— Exercise instructions —
Format the lines below as a JSON array of strings, with one string per line. Skip the blank lines.

Dataset rows:
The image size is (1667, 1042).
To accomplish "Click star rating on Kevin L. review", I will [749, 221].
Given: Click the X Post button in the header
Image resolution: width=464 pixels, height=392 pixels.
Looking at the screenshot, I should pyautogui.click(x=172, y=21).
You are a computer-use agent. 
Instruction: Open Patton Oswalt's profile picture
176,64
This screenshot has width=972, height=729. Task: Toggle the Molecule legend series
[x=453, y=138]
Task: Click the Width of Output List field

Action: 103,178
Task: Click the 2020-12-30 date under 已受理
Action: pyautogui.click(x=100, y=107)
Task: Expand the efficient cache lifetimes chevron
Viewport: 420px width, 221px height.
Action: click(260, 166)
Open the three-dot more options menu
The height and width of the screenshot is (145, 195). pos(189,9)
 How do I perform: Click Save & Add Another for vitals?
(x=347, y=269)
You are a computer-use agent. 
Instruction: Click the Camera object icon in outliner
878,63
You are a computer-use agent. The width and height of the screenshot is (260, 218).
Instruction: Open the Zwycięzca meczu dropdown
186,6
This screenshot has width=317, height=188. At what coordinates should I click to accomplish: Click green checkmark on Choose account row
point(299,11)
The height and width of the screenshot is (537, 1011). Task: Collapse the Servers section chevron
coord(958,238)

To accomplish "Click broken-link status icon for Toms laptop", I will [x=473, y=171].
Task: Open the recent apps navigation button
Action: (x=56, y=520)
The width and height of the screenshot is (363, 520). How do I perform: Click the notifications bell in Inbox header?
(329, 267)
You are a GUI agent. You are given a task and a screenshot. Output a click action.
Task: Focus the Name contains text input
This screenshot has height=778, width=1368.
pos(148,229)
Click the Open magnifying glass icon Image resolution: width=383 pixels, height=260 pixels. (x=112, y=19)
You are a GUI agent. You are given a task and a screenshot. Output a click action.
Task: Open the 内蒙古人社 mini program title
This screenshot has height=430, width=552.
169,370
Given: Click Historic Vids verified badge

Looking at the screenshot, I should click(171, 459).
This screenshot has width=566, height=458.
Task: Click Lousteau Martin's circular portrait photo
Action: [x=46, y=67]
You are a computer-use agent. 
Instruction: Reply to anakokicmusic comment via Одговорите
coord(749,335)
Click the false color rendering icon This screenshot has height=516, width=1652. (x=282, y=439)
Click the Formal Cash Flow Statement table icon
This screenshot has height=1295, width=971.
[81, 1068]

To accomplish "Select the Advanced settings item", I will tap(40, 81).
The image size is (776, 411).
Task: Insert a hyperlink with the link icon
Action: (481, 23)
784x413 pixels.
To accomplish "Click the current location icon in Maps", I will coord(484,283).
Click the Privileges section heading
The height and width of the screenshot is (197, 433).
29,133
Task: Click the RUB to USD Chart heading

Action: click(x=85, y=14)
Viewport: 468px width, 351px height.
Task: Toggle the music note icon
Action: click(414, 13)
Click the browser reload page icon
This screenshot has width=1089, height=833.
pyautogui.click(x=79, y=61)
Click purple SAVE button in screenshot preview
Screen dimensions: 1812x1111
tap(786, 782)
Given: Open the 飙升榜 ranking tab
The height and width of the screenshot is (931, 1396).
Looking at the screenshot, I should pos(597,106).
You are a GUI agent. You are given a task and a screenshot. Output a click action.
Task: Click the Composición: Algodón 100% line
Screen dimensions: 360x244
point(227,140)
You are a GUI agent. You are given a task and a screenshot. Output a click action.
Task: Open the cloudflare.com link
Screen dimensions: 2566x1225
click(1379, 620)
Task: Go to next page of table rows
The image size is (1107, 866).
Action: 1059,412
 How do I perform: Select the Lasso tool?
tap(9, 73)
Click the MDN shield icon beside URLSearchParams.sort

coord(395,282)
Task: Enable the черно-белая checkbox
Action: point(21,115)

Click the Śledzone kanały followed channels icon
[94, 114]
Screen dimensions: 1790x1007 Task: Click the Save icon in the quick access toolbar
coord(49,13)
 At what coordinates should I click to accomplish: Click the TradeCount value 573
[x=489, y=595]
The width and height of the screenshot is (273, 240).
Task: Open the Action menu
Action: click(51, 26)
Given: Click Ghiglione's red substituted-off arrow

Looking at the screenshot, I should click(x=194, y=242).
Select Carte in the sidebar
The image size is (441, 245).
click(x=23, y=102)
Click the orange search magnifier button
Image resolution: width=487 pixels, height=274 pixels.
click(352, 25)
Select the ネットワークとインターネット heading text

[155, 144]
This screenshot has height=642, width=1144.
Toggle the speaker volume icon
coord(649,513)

— In response —
[
  "The image size is (1667, 1042).",
  "To accomplish \"Click star rating on Kevin L. review\", I will [749, 221].",
  "Given: Click the X Post button in the header",
  "Image resolution: width=464 pixels, height=392 pixels.",
  "Looking at the screenshot, I should pyautogui.click(x=172, y=21).",
  "You are a computer-use agent. ",
  "Instruction: Open Patton Oswalt's profile picture",
  "176,64",
  "This screenshot has width=972, height=729. Task: Toggle the Molecule legend series",
  "[x=453, y=138]",
  "Task: Click the Width of Output List field",
  "Action: 103,178",
  "Task: Click the 2020-12-30 date under 已受理",
  "Action: pyautogui.click(x=100, y=107)",
  "Task: Expand the efficient cache lifetimes chevron",
  "Viewport: 420px width, 221px height.",
  "Action: click(260, 166)",
  "Open the three-dot more options menu",
  "The height and width of the screenshot is (145, 195). pos(189,9)",
  " How do I perform: Click Save & Add Another for vitals?",
  "(x=347, y=269)",
  "You are a computer-use agent. ",
  "Instruction: Click the Camera object icon in outliner",
  "878,63",
  "You are a computer-use agent. The width and height of the screenshot is (260, 218).",
  "Instruction: Open the Zwycięzca meczu dropdown",
  "186,6",
  "This screenshot has width=317, height=188. At what coordinates should I click to accomplish: Click green checkmark on Choose account row",
  "point(299,11)",
  "The height and width of the screenshot is (537, 1011). Task: Collapse the Servers section chevron",
  "coord(958,238)",
  "To accomplish \"Click broken-link status icon for Toms laptop\", I will [x=473, y=171].",
  "Task: Open the recent apps navigation button",
  "Action: (x=56, y=520)",
  "The width and height of the screenshot is (363, 520). How do I perform: Click the notifications bell in Inbox header?",
  "(329, 267)",
  "You are a GUI agent. You are given a task and a screenshot. Output a click action.",
  "Task: Focus the Name contains text input",
  "This screenshot has height=778, width=1368.",
  "pos(148,229)",
  "Click the Open magnifying glass icon Image resolution: width=383 pixels, height=260 pixels. (x=112, y=19)",
  "You are a GUI agent. You are given a task and a screenshot. Output a click action.",
  "Task: Open the 内蒙古人社 mini program title",
  "This screenshot has height=430, width=552.",
  "169,370",
  "Given: Click Historic Vids verified badge",
  "Looking at the screenshot, I should click(171, 459).",
  "This screenshot has width=566, height=458.",
  "Task: Click Lousteau Martin's circular portrait photo",
  "Action: [x=46, y=67]",
  "You are a computer-use agent. ",
  "Instruction: Reply to anakokicmusic comment via Одговорите",
  "coord(749,335)",
  "Click the false color rendering icon This screenshot has height=516, width=1652. (x=282, y=439)",
  "Click the Formal Cash Flow Statement table icon",
  "This screenshot has height=1295, width=971.",
  "[81, 1068]",
  "To accomplish \"Select the Advanced settings item\", I will tap(40, 81).",
  "The image size is (776, 411).",
  "Task: Insert a hyperlink with the link icon",
  "Action: (481, 23)",
  "784x413 pixels.",
  "To accomplish \"Click the current location icon in Maps\", I will coord(484,283).",
  "Click the Privileges section heading",
  "The height and width of the screenshot is (197, 433).",
  "29,133",
  "Task: Click the RUB to USD Chart heading",
  "Action: click(x=85, y=14)",
  "Viewport: 468px width, 351px height.",
  "Task: Toggle the music note icon",
  "Action: click(414, 13)",
  "Click the browser reload page icon",
  "This screenshot has width=1089, height=833.",
  "pyautogui.click(x=79, y=61)",
  "Click purple SAVE button in screenshot preview",
  "Screen dimensions: 1812x1111",
  "tap(786, 782)",
  "Given: Open the 飙升榜 ranking tab",
  "The height and width of the screenshot is (931, 1396).",
  "Looking at the screenshot, I should pos(597,106).",
  "You are a GUI agent. You are given a task and a screenshot. Output a click action.",
  "Task: Click the Composición: Algodón 100% line",
  "Screen dimensions: 360x244",
  "point(227,140)",
  "You are a GUI agent. You are given a task and a screenshot. Output a click action.",
  "Task: Open the cloudflare.com link",
  "Screen dimensions: 2566x1225",
  "click(1379, 620)",
  "Task: Go to next page of table rows",
  "The image size is (1107, 866).",
  "Action: 1059,412",
  " How do I perform: Select the Lasso tool?",
  "tap(9, 73)",
  "Click the MDN shield icon beside URLSearchParams.sort",
  "coord(395,282)",
  "Task: Enable the черно-белая checkbox",
  "Action: point(21,115)",
  "Click the Śledzone kanały followed channels icon",
  "[94, 114]",
  "Screen dimensions: 1790x1007 Task: Click the Save icon in the quick access toolbar",
  "coord(49,13)",
  " At what coordinates should I click to accomplish: Click the TradeCount value 573",
  "[x=489, y=595]",
  "The width and height of the screenshot is (273, 240).",
  "Task: Open the Action menu",
  "Action: click(51, 26)",
  "Given: Click Ghiglione's red substituted-off arrow",
  "Looking at the screenshot, I should click(x=194, y=242).",
  "Select Carte in the sidebar",
  "The image size is (441, 245).",
  "click(x=23, y=102)",
  "Click the orange search magnifier button",
  "Image resolution: width=487 pixels, height=274 pixels.",
  "click(352, 25)",
  "Select the ネットワークとインターネット heading text",
  "[155, 144]",
  "This screenshot has height=642, width=1144.",
  "Toggle the speaker volume icon",
  "coord(649,513)"
]